Задания -
1: Кто, согласно тексту о деле Роберты Гроппер, подготовил на нее характеристику?
2: Продолжите текст о деле Роберты Гроппер сразу после его последнего предложения.

Фрагмент текста -
:::
В момент временной либерализации тюремного режима отлаженная система дала сбой. Роберту Гроппер

посчитали уже осужденной, т. е. находившейся на более свободном режиме, чем подследственные. Поэтому

ее просьба о помощи, адресованная немецкой секции ИККИ и датированная 1 декабря 1939 г., была

направлена начальником Бутырской тюрьмы не следователю, а напрямую в Коминтерн. Мы не узнаем, было

ли это простым упущением бюрократической машины или сознательным шагом опытного чиновника, чтобы

наконец-то решить вопрос с бутырской «долгожительницей». В письме Гроппер содержалась линия защиты,

которой придерживалась подследственная, она просила руководителей КПГ подтвердить эту линию: да,

243

были ошибки и заблуждения, но не было политических уклонов, а тем более преступлений.

Сигнал был понят, хотя и отправился обратно в сильно ослабленном виде. Характеристика, подготовленная

будущим лидером ГДР Вальтером Ульбрихтом, содержала весьма уклончивую оценку позиции обвиняемой:

«Хотя она и не выступала за группу Неймана, но и вместе с тем не боролась против этой группы...» Но затем

позитив все-таки перевешивал: «Роберта Гроппер осознала свою политическую ошибку. Нет оснований

считать, что после 1932 г. она имела отношение к группе Неймана».

Нетрудно себе представить, какой переполох вызвала в областном управлении НКВД справка, присланная из

Коминтерна. Она, по сути дела, разрушала и без того зыбкое обвинение в антисоветской деятельности.

Почти через год, в ноябре 1940 г., на ней появилась виза начальника отделения, курировавшего ход следствия

по шпионским делам – «справка приобщению к следственному делу не подлежит». Вопрос о личной вине

обвиняемой не играл в данном случае никакой роли – речь шла о непогрешимости органов

госбезопасности, продолжавших считать себя «щитом и мечом пролетарской революции».
:::
Список данных -

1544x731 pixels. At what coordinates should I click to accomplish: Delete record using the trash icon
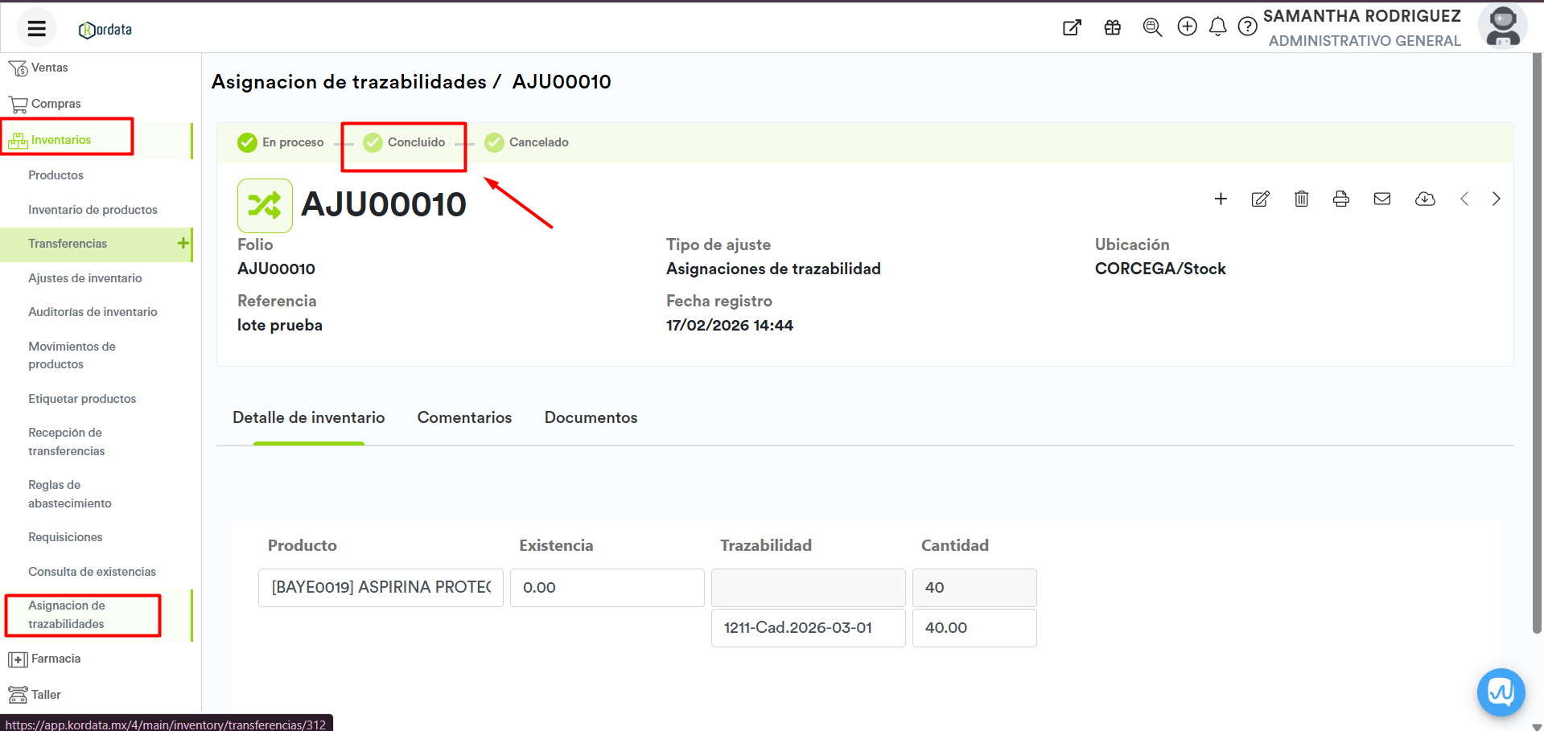pos(1301,199)
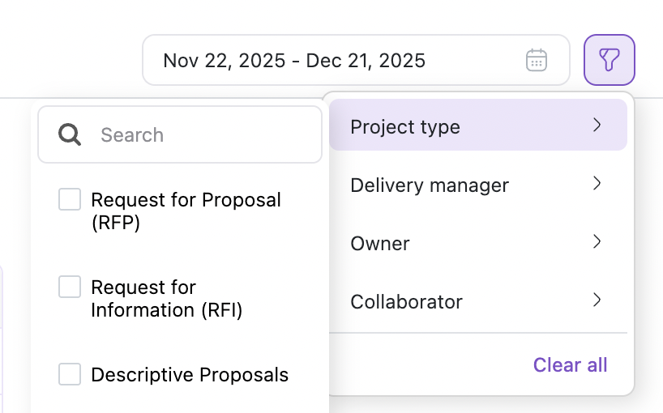The height and width of the screenshot is (413, 663).
Task: Open the Collaborator submenu arrow
Action: point(597,300)
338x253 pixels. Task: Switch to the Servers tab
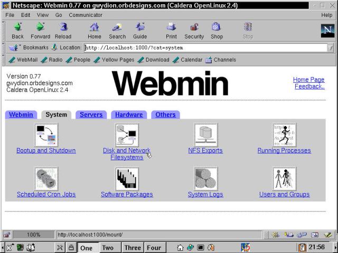pos(91,114)
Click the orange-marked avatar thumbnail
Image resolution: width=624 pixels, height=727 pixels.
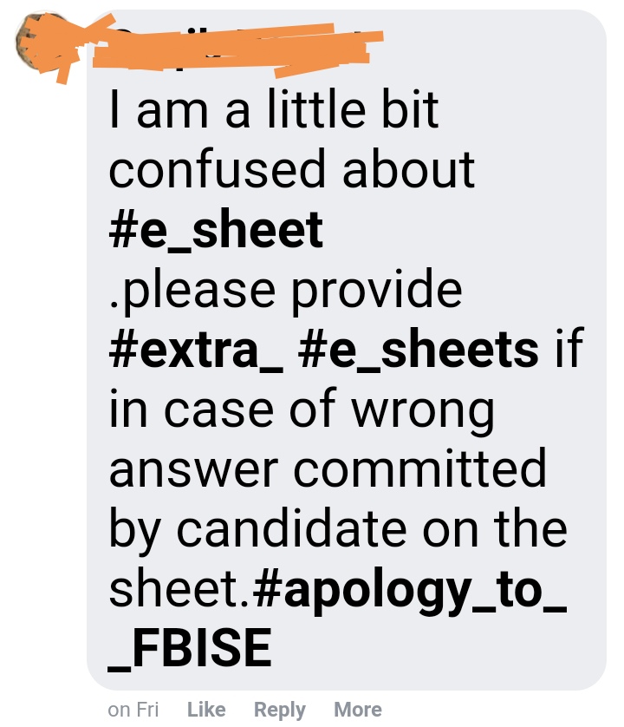coord(39,39)
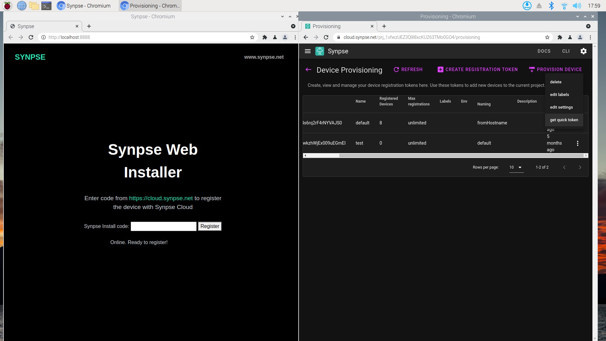Choose 'edit labels' in the context menu
Image resolution: width=606 pixels, height=341 pixels.
click(x=559, y=95)
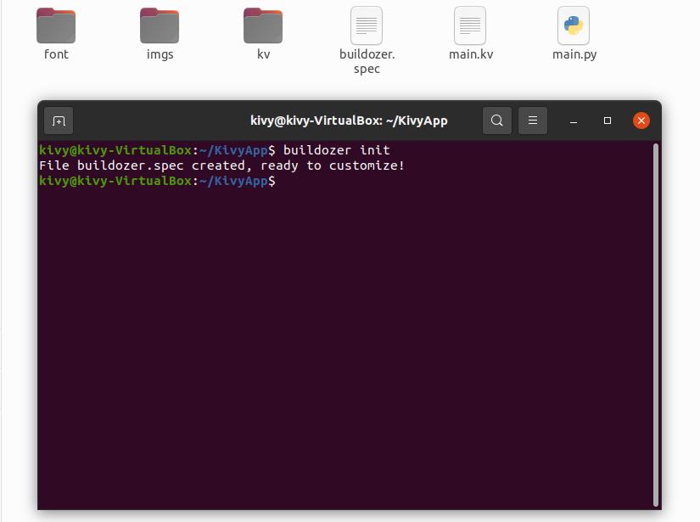Select the main.kv filename label
Viewport: 700px width, 522px height.
pos(470,53)
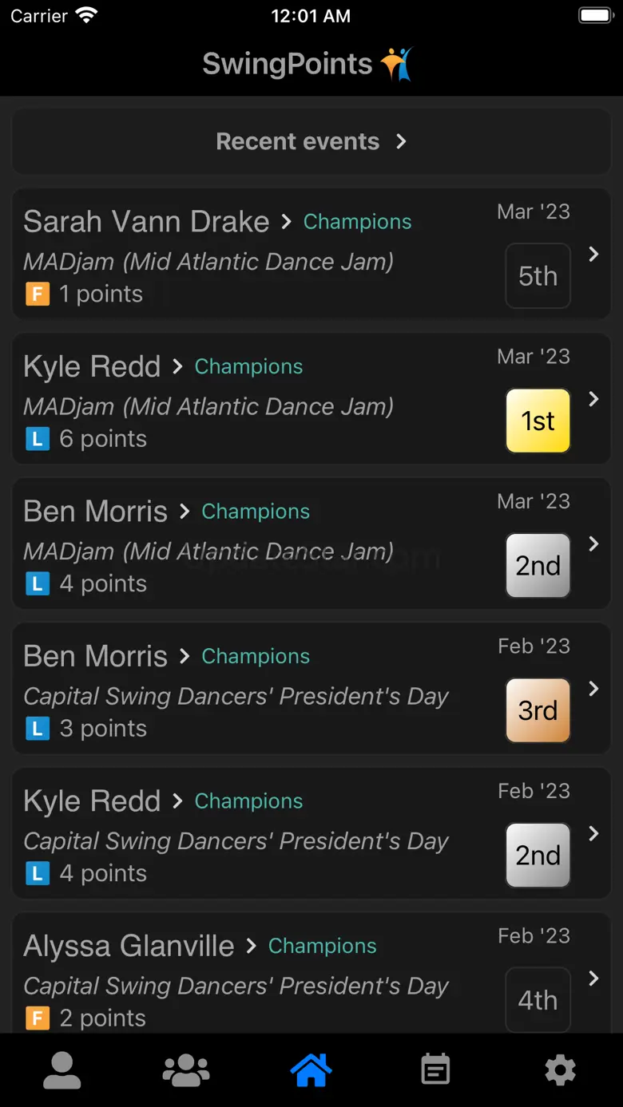Select Ben Morris name in MADjam entry
This screenshot has height=1107, width=623.
pyautogui.click(x=95, y=512)
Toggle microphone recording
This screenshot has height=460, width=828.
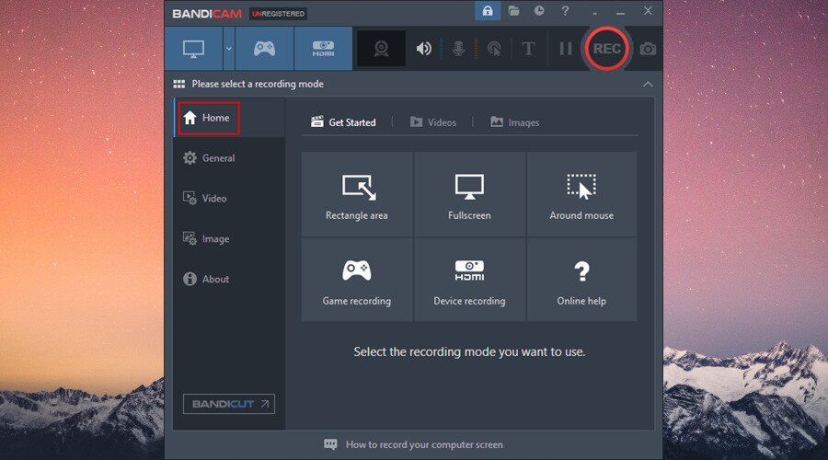pyautogui.click(x=458, y=49)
:::
Ответы к заданиям -
1: Будущий лидер ГДР Вальтер Ульбрихт.

2:
Подошла к концу и эпоха «пакта о ненападении» с нацистской Германией, а Роберта Гроппер все еще

оставалась в Бутырке. В марте 1941 г. она писала главе недавно созданного Наркомата госбезопасности

СССР Меркулову: «Следствие по моему делу было вторично закончено 13 декабря 1938 г. Двадцать месяцев

меня не вызывали, а 16 сентября 1940 г. мне сообщили, что я снова числюсь за следственной частью... Мое

положение здесь в тюрьме тяжелее положения других заключенных. Русские арестованные имеют

возможность получать сведения о своих семьях и передачи от них. Я немецкая подданная. Здесь, в

Советском Союзе, у меня нет ни одного близкого человека. Моя старая мать и моя дочь находятся в

Германии. Несмотря на мои неоднократные просьбы, мне ни разу не дали никаких сведений о моей семье. В

течение четырех лет я умерла для моей семьи. Меня мучает неизвестность о судьбе моей старой матери и

моей дочери, которая серьезно больна туберкулезом. Я близка к отчаянию. Каждый человек может

переносить несчастья, выпавшие на его долю – но лишь до известной границы. На границе этих челове-

ческих сил я нахожусь сейчас».

Документы не дают нам прямых указаний на то, кто и что помогло героине нашего очерка выбраться из

застенков Лубянки. Наверное, карательная система просто устала от бессмысленных усилий, а прямых

указаний на завершение дела в обычном для себя ключе – «нет

244

человека, нет проблемы» – она так и не получила. «Капля и камень точит», и в данном случае эта поговорка

полностью подтвердилась.

Роберте Гроппер невероятно повезло, если можно считать везением то, что она оказалась на свободе после

почти четырех лет заключения. Еще десять дней – и в условиях военного времени для нее, как для немки, без труда нашлась бы подходящая статья Уголовного кодекса. Но пока еще Советский Союз и Германия

находились в условиях хрупкого мира, и первое, что услышала Гроппер по радио, оказавшись на свободе, было заявление ТАСС о том, что домыслы о конфронтации двух держав не имеют под собой никаких

оснований.

После своего освобождения она первым делом отправилась к руководителям немецкой секции ИККИ – и те

оказались перед настоящей головоломкой, которая была порождена системой «большевистской

бдительности». Членство Роберты Гроппер в КПГ, как и любого другого политэмигранта, арестованного

органами НКВД, было приостановлено. Если случалось невероятное, и немецкого эмигранта освобождали

на этапе следствия, это рассматривалось как фактическая реабилитация, и восстановить его в членах партии

было несложно. А как быть с тем, кто по логике приговора был признан виновным, и в то же время

освобожден без отправки в лагерь?

Можно предположить, что Роберта нашла слова, которые убедили ее собеседников в том, что она добьется

полного оправдания. 12 июня Ульбрихт и Пик попросили у отдела кадров отправить Роберту в санаторий.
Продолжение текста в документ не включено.